Herman A A, Irwig L M, Groeneveld H T
Gertrude H. Sergievsky Center, Columbia U., New York, NY 10032.
Am J Epidemiol. 1988 Apr;127(4):831-42. doi: 10.1093/oxfordjournals.aje.a114866.
The purpose of obstetric risk scoring systems is to identify pregnancies that will end in poor perinatal outcomes such as perinatal death. The proportion of such pregnancies identified by a risk scoring system can be increased by choosing a more lenient threshold criterion for the score beyond which the pregnancy is regarded as being at risk. This increase in sensitivity is gained at the expense of a decrease in specificity. Thresholds differ between published risk scoring systems, making it difficult to assess their relative merits using the measures of sensitivity and specificity. However, risk scores can be compared by constructing receiver operating characteristic curves, i.e., plotting the true positive rate against the false positive rate for multiple thresholds and calculating the area under the receiver operating characteristic curve (theta).

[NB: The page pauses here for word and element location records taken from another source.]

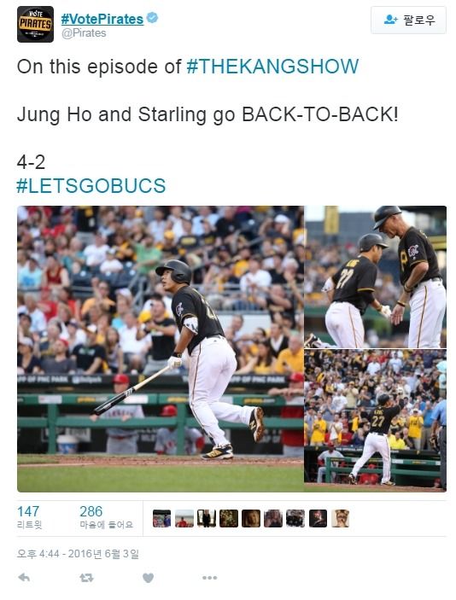Open the photo of the coach handshake

click(x=376, y=277)

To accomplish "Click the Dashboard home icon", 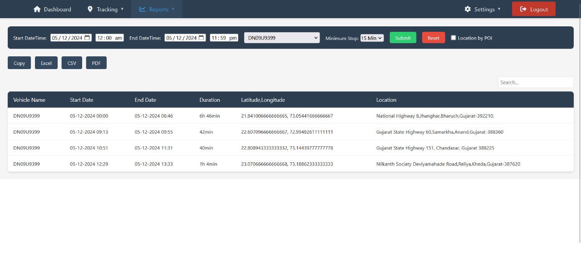I will tap(37, 9).
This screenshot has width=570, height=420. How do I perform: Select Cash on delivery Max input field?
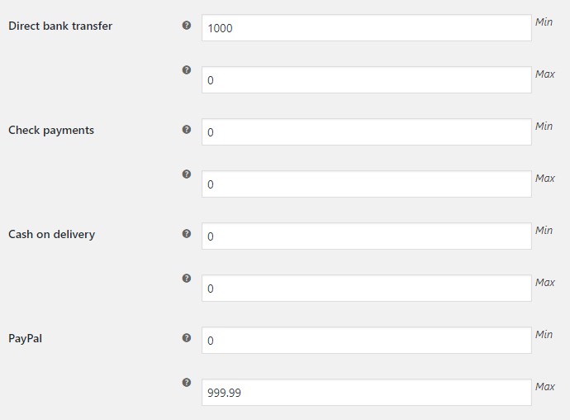[x=367, y=288]
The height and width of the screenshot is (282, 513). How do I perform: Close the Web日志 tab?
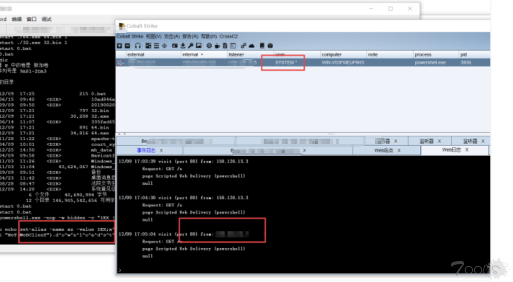coord(467,150)
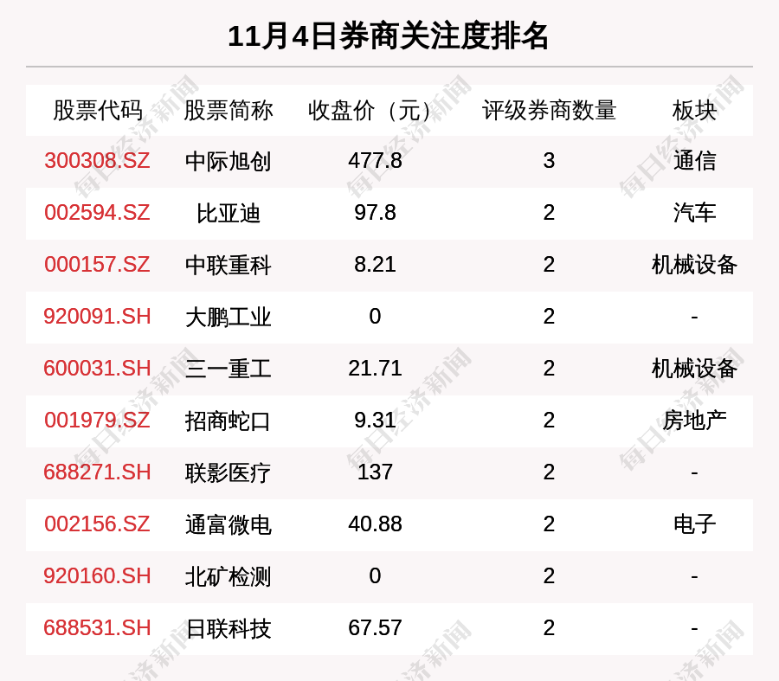
Task: Click the 板块 column header
Action: [694, 111]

In published systems used in this paper, values of theta, used to rank published obstetric risk scoring systems, ranged from 0.49-0.95. All scores used prepregnancy and early antenatal information. The risk scores with the highest predictive accuracy tended to include factors representing past reproductive experience and those from the late antenatal and intrapartum periods. Studies with statistical weighting of risk factors tended to use fewer late prenatal and intrapartum risk factors.